PCSK9 inhibitor alirocumab (Praluent) achieves positive results lowering LDL cholesterol in patients with heterozygous familial hypercholesterolemia.
A phase 3 trial of the cholesterol-lowering PCSK9 inhibitor alirocumab (Praluent) injection achieved positive results in patients with heterozygous familial hypercholesterolemia (HeFH) who were receiving LDL apheresis treatment.
Praluent is designed to lower LDL cholesterol levels in the blood. It is the only PCSK9 inhibitor available in 2 dosages, with 2 levels of efficacy (75-mg and 150-mg). These results were reported from the phase 3, double-blind, placebo-controlled ODYSSEY ESCAPE trial.
There were 62 patients from 14 treatment centers in the United States and Germany enrolled in the study. Prior to randomization in the study, participants underwent apheresis therapy at fixed intervals on a weekly or bi-weekly basis.
Apheresis is an invasive and expensive procedure that is typically reserved for high-risk patients with very high cholesterol and who are unable to achieve their cholesterol-lowering goals on any other therapy. Apheresis is similar to kidney dialysis, where LDL cholesterol is removed from the blood.
The average LDL cholesterol at baseline was 4.7 mmol/L (181 mg/dL), with 86% of participants in the placebo group and 90% in the Praluent group having a history of coronary heart disease.
The participants were randomized to receive 150-mg Praluent (n=41) subcutaneously every 2 weeks or placebo (n=21), in addition to their already existing apheresis treatment regimen. For the first 6 weeks of the trial, patients stayed on their established apheresis treatment schedule at baseline.
The following 12 weeks, the frequency of the apheresis therapy was adjusted based on the patient’s LDL cholesterol response to treatment. The results of the study showed that after 6 weeks of treatment with Praluent, 63% of patients no longer required apheresis therapy.
During this same time point, the average LDL cholesterol level among the Praluent group was 2.3 mmol/L (90 mg/dL), compared with 4.8 mmol/L (185 mg/dL) in the placebo group. The recommended LDL cholesterol target levels from European guidelines is between 1.8-3.0 mmol/L (70-115 mg/dL) depending on the risk of cardiovascular disease.
“Findings from ODYSSEY ESCAPE suggest a role for Praluent in the overall management of patients with HeFH undergoing regular apheresis therapy, with the potential to reduce the need for burdensome apheresis treatments,” said Patrick M. Moriarty, MD, professor of the Department of Internal Medicine; director of Atherosclerosis and Lipoprotein Apheresis Center, University of Kansas Medical Center. “This is a significant development in the continued investigation of this drug in HeFH patients, because it is the first clinical trial to demonstrate that Praluent reduced the frequency of apheresis therapy.”
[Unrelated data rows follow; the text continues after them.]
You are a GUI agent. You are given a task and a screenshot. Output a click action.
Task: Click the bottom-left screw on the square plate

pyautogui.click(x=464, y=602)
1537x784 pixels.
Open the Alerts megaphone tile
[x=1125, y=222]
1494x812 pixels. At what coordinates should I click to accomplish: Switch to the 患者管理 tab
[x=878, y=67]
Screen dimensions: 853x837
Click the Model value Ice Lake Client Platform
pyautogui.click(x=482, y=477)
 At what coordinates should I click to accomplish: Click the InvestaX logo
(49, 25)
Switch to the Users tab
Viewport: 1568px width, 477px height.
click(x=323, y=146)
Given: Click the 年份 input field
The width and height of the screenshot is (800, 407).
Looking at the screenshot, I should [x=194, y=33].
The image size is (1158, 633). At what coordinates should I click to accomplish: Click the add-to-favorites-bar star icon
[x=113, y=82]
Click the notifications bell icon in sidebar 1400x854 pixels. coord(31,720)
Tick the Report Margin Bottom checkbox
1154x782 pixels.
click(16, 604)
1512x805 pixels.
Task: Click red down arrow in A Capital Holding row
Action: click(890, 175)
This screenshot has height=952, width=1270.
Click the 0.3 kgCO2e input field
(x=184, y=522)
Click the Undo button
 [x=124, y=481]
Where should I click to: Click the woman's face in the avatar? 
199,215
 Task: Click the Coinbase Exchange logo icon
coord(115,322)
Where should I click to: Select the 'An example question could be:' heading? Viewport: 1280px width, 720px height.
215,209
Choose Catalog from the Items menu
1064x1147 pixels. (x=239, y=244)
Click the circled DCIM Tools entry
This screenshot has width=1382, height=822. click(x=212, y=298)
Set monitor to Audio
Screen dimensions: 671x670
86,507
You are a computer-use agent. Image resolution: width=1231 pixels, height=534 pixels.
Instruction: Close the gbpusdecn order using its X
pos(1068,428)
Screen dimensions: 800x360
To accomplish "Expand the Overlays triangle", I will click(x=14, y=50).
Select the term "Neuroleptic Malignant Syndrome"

Key findings from the study included: 93% of patients in the Praluent group experienced at least a 50% reduction in their apheresis procedures; throughout the trial, the Praluent group experienced significant reductions in their LDL cholesterol starting at week 6, which was a 55% greater reduction compared with placebo, and lasted to the end of trial (45% greater reduction compared to placebo).
In both groups, there were a similar amount of patients who experienced adverse events (AEs). The most common AEs were fatigue, nasopharyngitis, diarrhea, myalgia, upper respiratory infection, headache, arthralgia, and back pain.
ODYSSEY ESCAPE is part of the overarching phase 3 ODYSSEY program, which includes more than 25,000 patients, and the results were presented at a Hot Line session at the ESC Congress 2016 in Rome, Italy.